課題
a - 次の(i)〜(iii)の記述が議員定数削減法案の記事の内容と合うかどうか、それぞれ「はい」か「いいえ」で答え、判断の根拠となる記事中の語句をそのまま引用しなさい。(i) 今の臨時国会の会期末は12月17日である。(ii) 定数削減法案は、提出後すでに審議入りしている。(iii) 政治資金についての審議は、3日から始まっている。
b - 議員定数削減法案の記事によれば、定数削減法案が提出されたのは何月何日か。
c - 議員定数削減法案の記事の最後の文に続けて、その先を書きなさい。

抜粋本文
国会が会期末に迫るなか、最大の焦点となっている「衆議院の議員定数削減」法案。与野党の攻防は激しさを増し、成立は困難な状況になっています。一体、何が起きているのでしょうか。


【写真で見る】「やるんだったら12月中」と話す維新・吉村代表


議員定数削減法案 国会渋滞で成立困難に

高柳光希キャスター:
今の臨時国会の会期末は12月17日となっています。定数削減法案が提出された12月5日から1週間が経過していますが、未だに審議入りしていません。なぜ時間がかかっているのでしょうか?


TBS報道局 政治部 青木孝仁:
定数削減について議論する国会の委員会では、すでに3日から企業・団体献金などのあり方を含めた政治資金について審議入りしていて、議論が渋滞している状況です。

国会では「先に審議入りしたものは、先に結論を得る」という原則があるため、▼与党側は一刻も早く政治資金の採決をした上で、定数削減の法案を審議入りしたいのですが、▼野党側は審議入りにはまだ時間が必要だとしているため、折り合えていないという状況です。

15日にも政治資金の問題で委員会が決まっているので、会期末が17日と考えると、今は審議入りすら見通せていない状況であると言えます。

記録データ

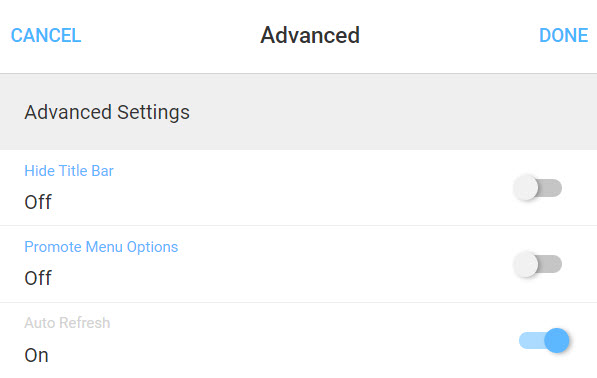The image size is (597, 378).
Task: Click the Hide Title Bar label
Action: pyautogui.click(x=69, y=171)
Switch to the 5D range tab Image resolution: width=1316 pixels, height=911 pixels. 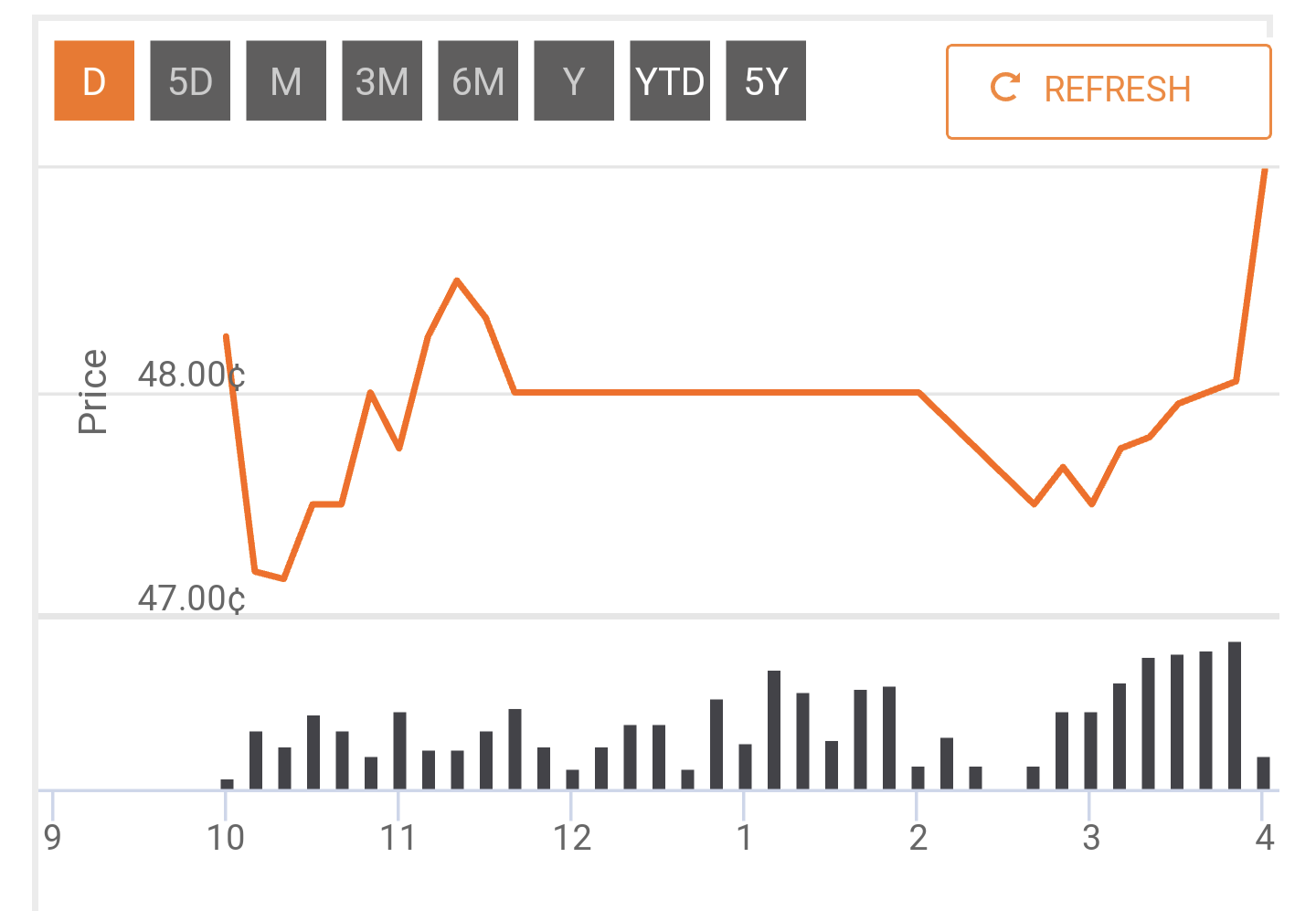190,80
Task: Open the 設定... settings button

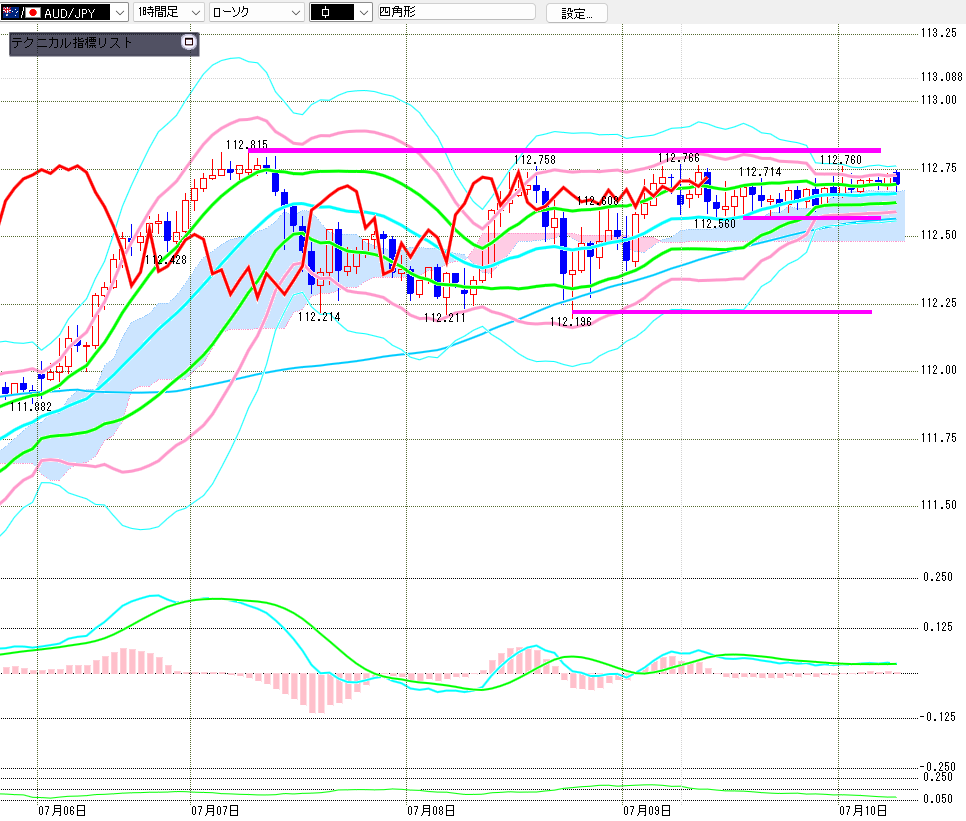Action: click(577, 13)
--
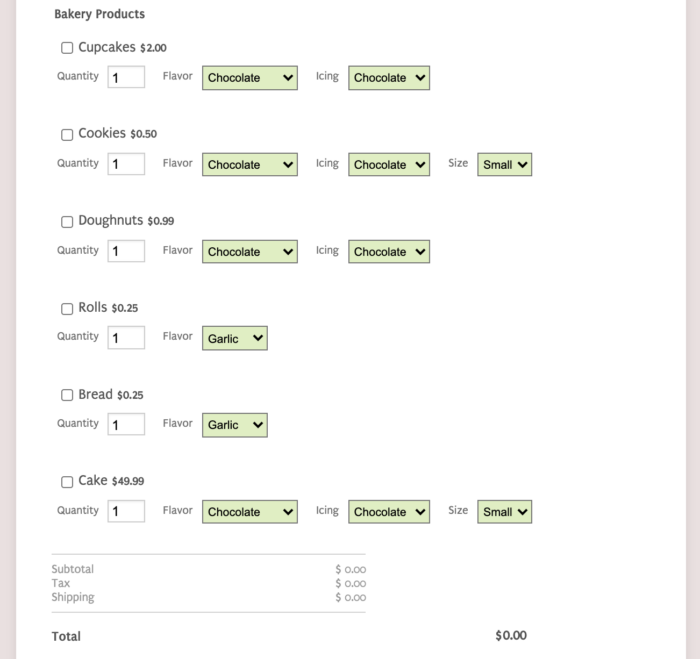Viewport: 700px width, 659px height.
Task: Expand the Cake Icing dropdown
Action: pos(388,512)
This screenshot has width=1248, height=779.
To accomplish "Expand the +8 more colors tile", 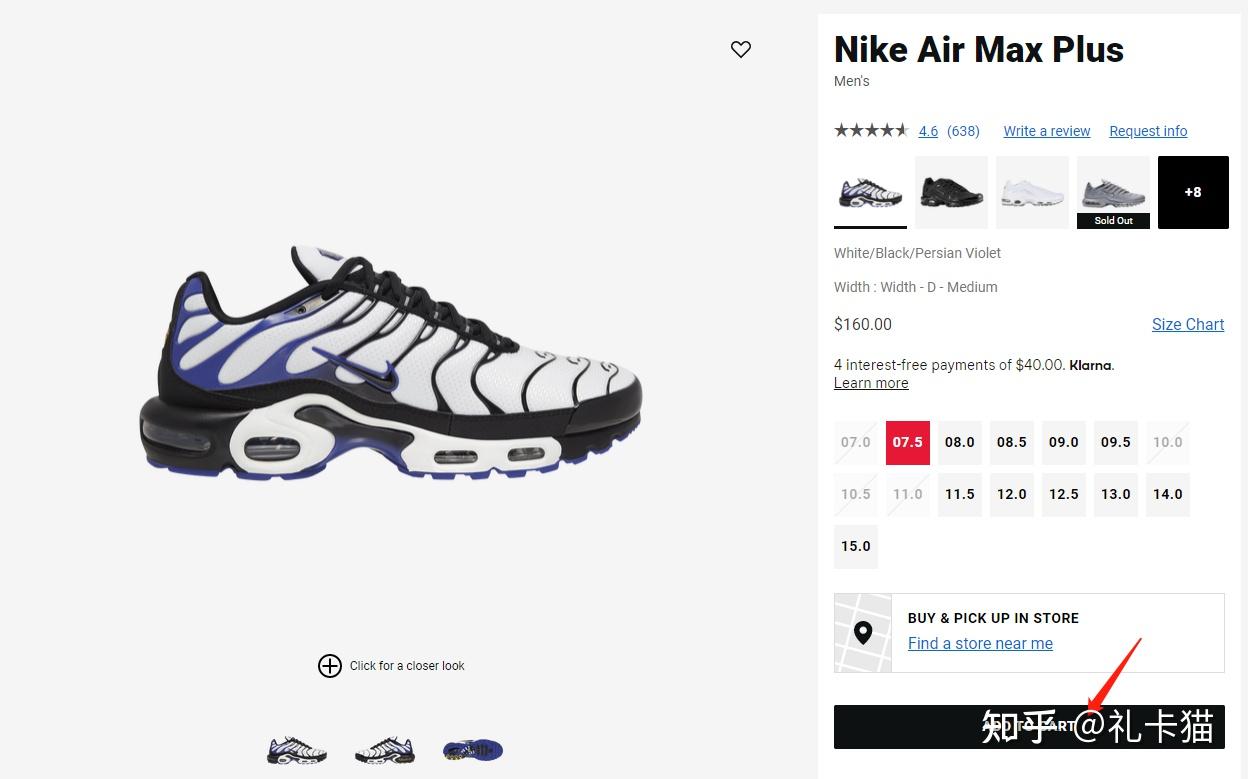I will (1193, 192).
==
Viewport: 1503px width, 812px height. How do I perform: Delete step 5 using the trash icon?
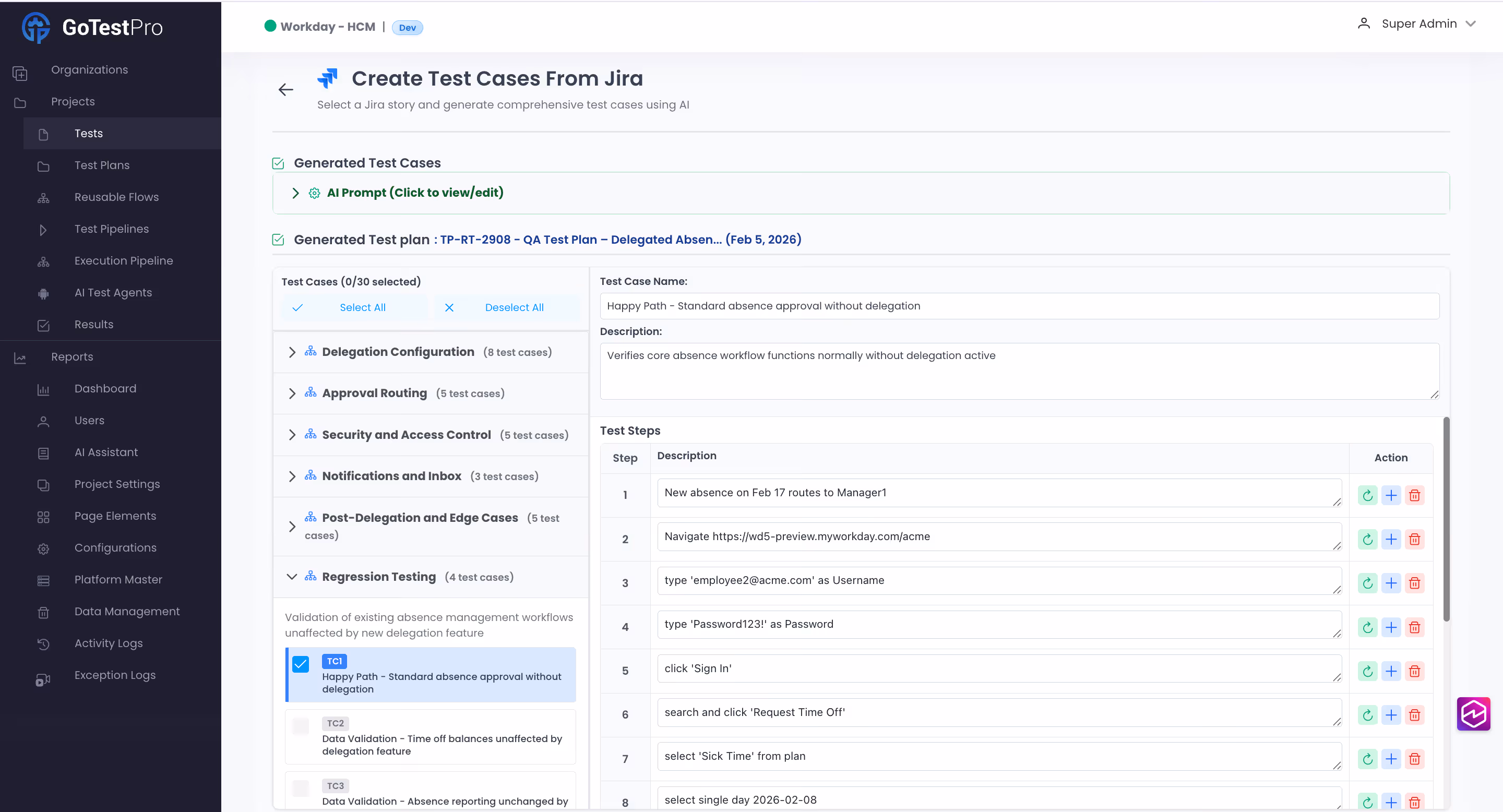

課題別の解答
a -
(i) はい。「今の臨時国会の会期末は12月17日となっています。」
(ii) いいえ。「未だに審議入りしていません。」
(iii) はい。「すでに3日から企業・団体献金などのあり方を含めた政治資金について審議入りしていて」

b - 12月5日

c -
「成立“目指す”」定数削減法案が動かない理由

高柳キャスター:
法案が渋滞していて、最後尾に議員定数の削減があるということです。


日本維新の会の藤田共同代表は10日、「提出したら終わりって思ってるんですかね。提出したからには成立させようと、全力ですべての関係者が取り組んでもらうことが当然」と発言しています。

自民と維新が連立を組む際、「議員定数の削減」はマストだったのではないかというところですが、自民・維新の連立の合意文書には「『1割を目標に』衆院議員定数を削減するため、今の臨時国会で法案を提出し『成立を目指す』」とされています。

「目指す」というのがキーワードで、法案提出自体はマストですが、「成立」はあくまで“目指す”ということです。

自民と維新の間には、温度差があるのでしょうか。


TBS報道局 政治部 青木孝仁:
連立合意文書の解釈の違いもあり、自民党と日本維新の会に温度差があるようです。

自民党内からは、「法案提出までで、会期中の成立は厳しいのではないか」といった声が出ているのに対して、維新の会からは「法案を出したからには提出(成立)する」という立場の違いが表れています。


TBSスペシャルコメンテーター 星浩氏:
永田町では「○○を目指す」という表現は、「実際にはやらない」という解釈が相場です。

問題の一つは、元々、維新が言っていた政治とカネの問題を、議員定数削減に論点をすり替えたことです。また、法案が通らない場合は、1年後に自動的に45人削減するというかなり乱暴な法案なので、「いくら何でも乱暴過ぎる」という与野党の認識が広がっているという点もあります。

さらに、自民党の中には本気で行う気がないというのが現実で、結果的には今の臨時国会では動かないということになると思いますね。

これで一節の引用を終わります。